> **The task**:
Using the records that appear below, write out exactly the lines from the one with "Open the Elementor builder logo" through the one with "You are a computer-use agent. The", keeping both end lines.

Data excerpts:
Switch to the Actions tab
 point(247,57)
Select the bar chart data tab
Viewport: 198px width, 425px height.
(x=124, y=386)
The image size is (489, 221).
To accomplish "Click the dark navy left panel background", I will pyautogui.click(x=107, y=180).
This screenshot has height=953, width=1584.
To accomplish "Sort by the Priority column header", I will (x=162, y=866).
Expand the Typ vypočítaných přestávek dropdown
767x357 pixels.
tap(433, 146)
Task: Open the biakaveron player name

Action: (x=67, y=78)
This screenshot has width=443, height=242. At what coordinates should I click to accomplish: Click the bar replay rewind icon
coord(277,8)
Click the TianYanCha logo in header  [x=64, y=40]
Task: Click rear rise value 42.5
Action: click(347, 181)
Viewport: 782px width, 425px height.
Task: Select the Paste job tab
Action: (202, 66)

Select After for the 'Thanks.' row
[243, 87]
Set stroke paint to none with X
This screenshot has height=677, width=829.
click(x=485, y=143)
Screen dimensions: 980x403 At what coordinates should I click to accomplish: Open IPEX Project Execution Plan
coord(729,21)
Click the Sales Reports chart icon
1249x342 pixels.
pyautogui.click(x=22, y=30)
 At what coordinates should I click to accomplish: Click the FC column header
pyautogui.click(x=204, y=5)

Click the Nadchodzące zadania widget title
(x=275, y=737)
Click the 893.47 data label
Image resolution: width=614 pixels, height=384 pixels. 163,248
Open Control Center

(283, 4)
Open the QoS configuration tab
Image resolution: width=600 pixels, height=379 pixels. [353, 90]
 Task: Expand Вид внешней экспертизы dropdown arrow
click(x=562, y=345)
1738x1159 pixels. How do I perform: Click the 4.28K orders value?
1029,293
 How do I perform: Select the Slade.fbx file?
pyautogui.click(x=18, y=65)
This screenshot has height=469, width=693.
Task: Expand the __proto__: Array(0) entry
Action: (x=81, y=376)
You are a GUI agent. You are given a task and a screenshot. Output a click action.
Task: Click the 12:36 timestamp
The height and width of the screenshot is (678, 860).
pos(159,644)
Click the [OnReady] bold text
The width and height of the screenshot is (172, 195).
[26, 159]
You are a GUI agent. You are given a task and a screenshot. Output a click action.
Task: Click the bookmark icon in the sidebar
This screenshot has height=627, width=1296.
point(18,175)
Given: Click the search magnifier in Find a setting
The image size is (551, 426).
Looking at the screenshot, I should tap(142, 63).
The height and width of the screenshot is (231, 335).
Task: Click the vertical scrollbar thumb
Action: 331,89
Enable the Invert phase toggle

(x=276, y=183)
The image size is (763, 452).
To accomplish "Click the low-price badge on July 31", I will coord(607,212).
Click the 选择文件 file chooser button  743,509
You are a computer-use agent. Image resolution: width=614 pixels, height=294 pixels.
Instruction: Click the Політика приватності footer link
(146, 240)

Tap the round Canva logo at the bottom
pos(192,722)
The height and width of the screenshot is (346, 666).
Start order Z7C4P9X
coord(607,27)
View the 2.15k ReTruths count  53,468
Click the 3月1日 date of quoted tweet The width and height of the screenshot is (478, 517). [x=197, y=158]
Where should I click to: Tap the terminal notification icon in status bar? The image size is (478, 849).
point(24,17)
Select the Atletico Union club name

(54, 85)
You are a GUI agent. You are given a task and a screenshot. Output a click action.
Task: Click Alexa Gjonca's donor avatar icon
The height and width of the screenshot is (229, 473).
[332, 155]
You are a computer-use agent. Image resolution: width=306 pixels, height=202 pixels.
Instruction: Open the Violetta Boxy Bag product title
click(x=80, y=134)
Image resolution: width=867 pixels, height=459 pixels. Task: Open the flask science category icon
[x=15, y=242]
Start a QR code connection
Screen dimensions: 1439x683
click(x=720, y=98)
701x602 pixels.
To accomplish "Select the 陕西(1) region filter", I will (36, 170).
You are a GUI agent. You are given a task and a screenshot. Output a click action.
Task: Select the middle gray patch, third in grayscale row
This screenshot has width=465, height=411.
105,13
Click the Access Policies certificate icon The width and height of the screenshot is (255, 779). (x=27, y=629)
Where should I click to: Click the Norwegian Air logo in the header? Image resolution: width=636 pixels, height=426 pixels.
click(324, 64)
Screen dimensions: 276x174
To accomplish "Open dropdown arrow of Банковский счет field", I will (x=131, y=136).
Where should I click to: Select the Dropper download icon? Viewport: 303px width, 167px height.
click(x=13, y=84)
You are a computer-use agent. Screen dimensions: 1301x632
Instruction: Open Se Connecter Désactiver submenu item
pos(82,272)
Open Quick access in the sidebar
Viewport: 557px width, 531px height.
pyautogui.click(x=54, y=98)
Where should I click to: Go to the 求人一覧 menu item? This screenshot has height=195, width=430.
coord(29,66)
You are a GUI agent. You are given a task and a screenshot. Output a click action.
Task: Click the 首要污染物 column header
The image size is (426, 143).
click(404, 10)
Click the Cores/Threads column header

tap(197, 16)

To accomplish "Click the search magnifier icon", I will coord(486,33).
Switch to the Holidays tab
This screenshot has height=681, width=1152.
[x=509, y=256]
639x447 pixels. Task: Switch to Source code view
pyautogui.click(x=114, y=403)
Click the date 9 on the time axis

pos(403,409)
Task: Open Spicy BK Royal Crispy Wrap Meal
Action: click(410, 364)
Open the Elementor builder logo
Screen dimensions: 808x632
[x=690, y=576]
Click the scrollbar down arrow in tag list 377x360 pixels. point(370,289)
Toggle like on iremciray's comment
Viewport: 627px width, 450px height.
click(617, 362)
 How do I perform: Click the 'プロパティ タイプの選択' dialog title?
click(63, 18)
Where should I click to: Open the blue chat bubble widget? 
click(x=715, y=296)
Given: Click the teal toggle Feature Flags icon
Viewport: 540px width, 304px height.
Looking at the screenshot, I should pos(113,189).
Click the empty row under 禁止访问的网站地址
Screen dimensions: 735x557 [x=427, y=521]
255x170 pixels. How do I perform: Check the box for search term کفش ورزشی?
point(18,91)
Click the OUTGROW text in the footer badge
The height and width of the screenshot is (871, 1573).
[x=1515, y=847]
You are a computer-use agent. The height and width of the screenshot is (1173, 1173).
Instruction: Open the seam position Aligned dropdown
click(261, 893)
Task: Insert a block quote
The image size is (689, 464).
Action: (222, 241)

> **Response to this task**:
Open the Elementor builder logo
Screen dimensions: 808x632
[x=690, y=576]
Click the scrollbar down arrow in tag list 377x360 pixels. point(370,289)
Toggle like on iremciray's comment
Viewport: 627px width, 450px height.
click(617, 362)
 How do I perform: Click the 'プロパティ タイプの選択' dialog title?
click(63, 18)
Where should I click to: Open the blue chat bubble widget? 
click(x=715, y=296)
Given: Click the teal toggle Feature Flags icon
Viewport: 540px width, 304px height.
Looking at the screenshot, I should pos(113,189).
Click the empty row under 禁止访问的网站地址
Screen dimensions: 735x557 [x=427, y=521]
255x170 pixels. How do I perform: Check the box for search term کفش ورزشی?
point(18,91)
Click the OUTGROW text in the footer badge
The height and width of the screenshot is (871, 1573).
[x=1515, y=847]
You are a computer-use agent. The height and width of the screenshot is (1173, 1173).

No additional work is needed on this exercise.